Türkiye’nin sürdürülebilir bir şekilde büyüyebilmesi ve kırılganlığının azalması için; sosyal, siyasal, ekonomik, hukuki ve kültürel alanlarda yapısal dönüşümlere ihtiyaç var. “Bu iş bize ne dolar” ya da “dolsa ne olur dolmasa ne olur” demekle ancak komik duruma düşeriz. Türkiye’nin, artık, en önemli üretim faktörlerinden biri olarak kabul edilen, beşeri sermayesini geliştirmesi gerekiyor. Bu da; erdemli, bilgili, yetenekli, eleştirel düşünceye hâkim bireyler yetiştirerek mümkün kılınabilir.
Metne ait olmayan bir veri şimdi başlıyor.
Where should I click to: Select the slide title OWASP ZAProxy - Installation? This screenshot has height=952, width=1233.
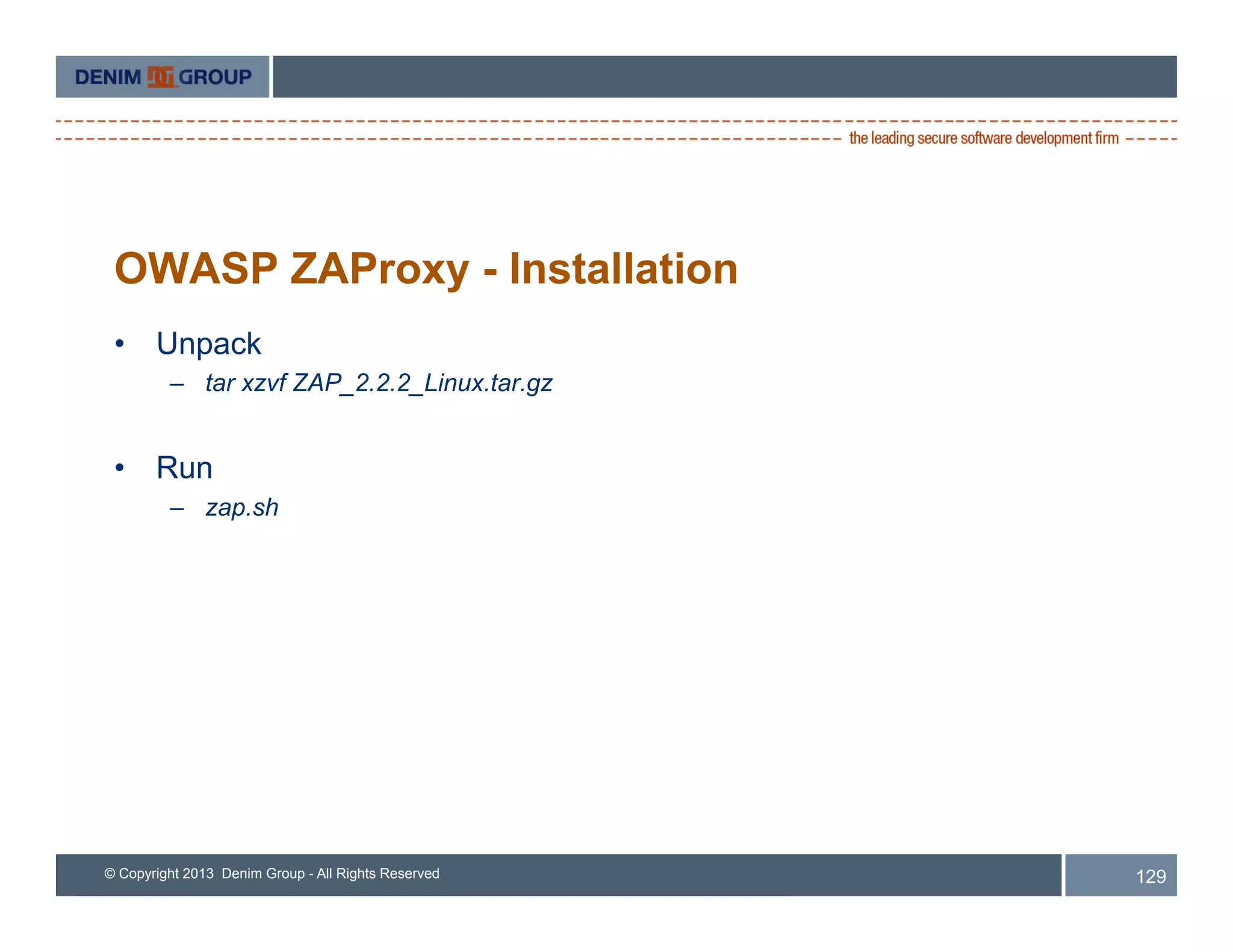426,268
Yani insanı merkeze alan sosyal bir kalkınma hareketiyle...
Türkiye’nin mevcut kurumsal yapısını bilim temelli değil de, bin yıl önceki dinsel düşünce biçimi içinde ortaya konulmuş anlayışlara terk etmek; dünyanın bir yerlerinde sanal zekâ, daha verimli enerji kaynakları, üretim yapan robotlar, uzayda ülke kurma projeleri vb. pek çok çalışmayı görmezden gelmek demektir. Gelişmiş ülkelerle aramızdaki açılmış mesafeyi yüzyıllara çıkarmak demektir.
Elinde duadan başka hiçbir imkân kalmadığını düşünen toplum, en sonunda nihilizme ve ateizme teslim olur. Çünkü bu tavırla devam ettikleri takdirde dua da işe yaramayacaktır.
(Yapılan hain terörü kınıyor, şehitlerimize Allah’tan rahmet, yaralılara acil şifalar, acılı ailelere sabırlar niyaz ediyorum.)